I'm new to ODK, but we've spun up an ODK Central server on an AWS t2.micro instance for our teams to collect survey data. Our ODK Central server recently went down and it looks like our teams just hit it too hard all at once and used up all of our CPU credits (AWS T2 instances have limited "credits" that are used for bursts of high CPU load and refill when load is low, see plots below). It shouldn't have been that big a load - users have just been setting up their surveys. I've migrated us to a larger instance, but was wondering if anyone had 'best practices' for managing such systems. I'm planning to add some AWS CloudWatch alerts to let us know if we're running low on credits or disk space. I'm also trying to collect information from our teams about their planned usage. Does anyone have any other ideas for how we can minimize downtime? In addition, what are some of the more expensive (in terms of CPU load) tasks that our users might perform on the server?

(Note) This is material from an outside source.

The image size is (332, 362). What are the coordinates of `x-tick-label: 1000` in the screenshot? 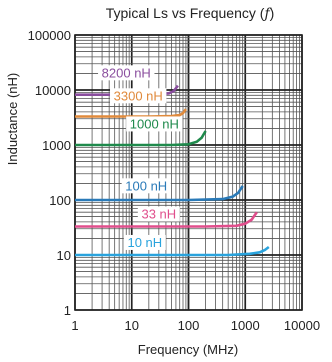 It's located at (246, 326). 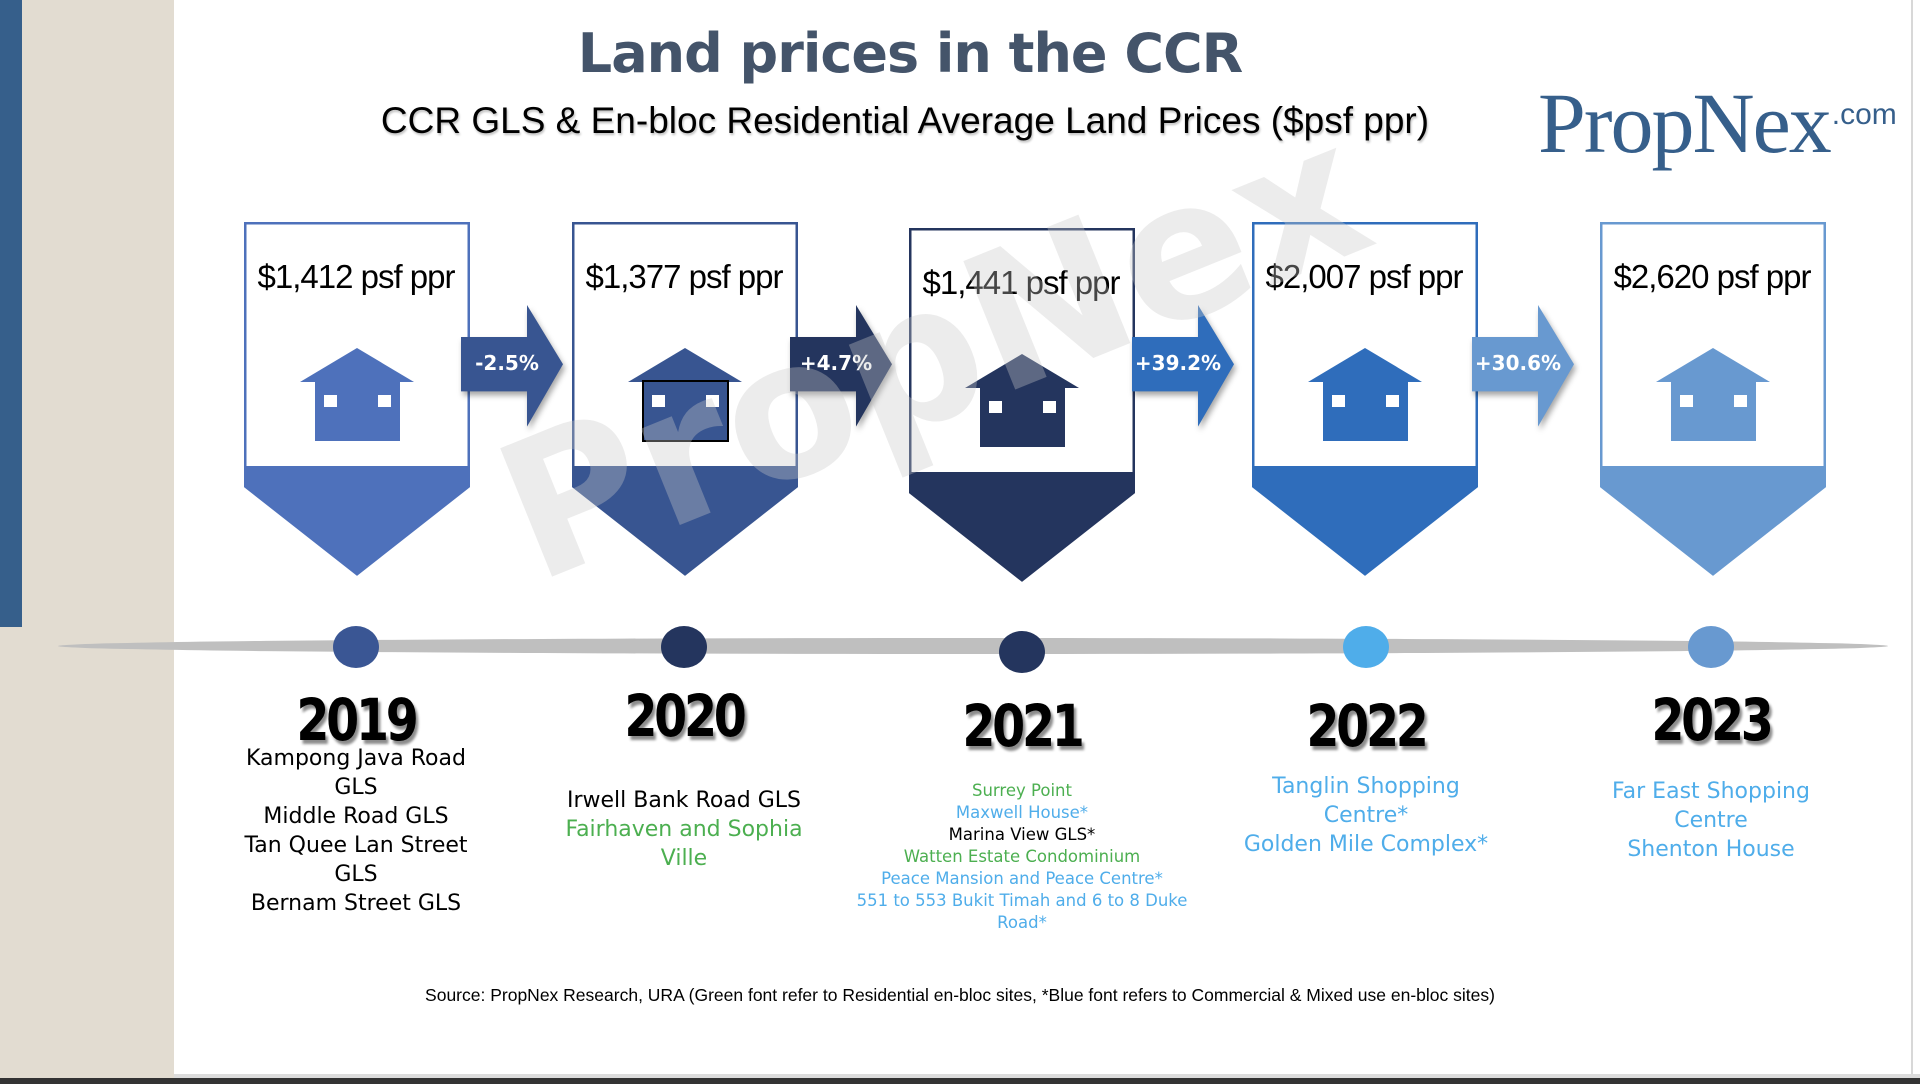 I want to click on price-label: $2,620 psf ppr, so click(x=1712, y=276).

Thanks in advance for your advice!
Central is primarily RAM bound, even for exports, so I'd recommend you monitor RAM/swap utilization and disk utilization (because of this tmp file issue). You'll need to use the CloudWatch Agent to get these metrics.
It looks like you are seeing regular spikes. What is happening at those times? Do you have backups configured? Is everyone sending submissions at that time? Log into the machine and run
docker stats and see what happens at those times. Checking your logs with
docker-compose logs is also a good idea.
It might also be good to move your database from EC2 into RDS to gain continuous backups of the data (although you should still backup the EC2 machine) and more performance.
As far as minimizing downtime, multiple Central instances that write to one database which also has a replica is the best way to do that. It's not very straightforward for most people to do that. A reasonable alternative is to get a beefy machine, monitor performance, and adjust accordingly. Or use ODK Cloud, and all these problems go away
Thanks so much for your quick response and helpful suggestions!!
I'll set up the CloudWatch Agent as you suggest. I'm currently looking into what's happening at those spikes and will try to catch them in progress next time. We are doing backups, but it doesn't seem to use that much CPU. Thank you for pointing out the tmp file issue. I'll keep an eye out for that.
That's a great suggestion about moving the database to RDS. That might be a good way for us to go in the future.
In the short term we'll do as you suggest, upgrade the instance, monitor and adjust. Thanks for mentioning ODK Cloud again. We'll definitely keep that in mind and let you know if we decide to go that way.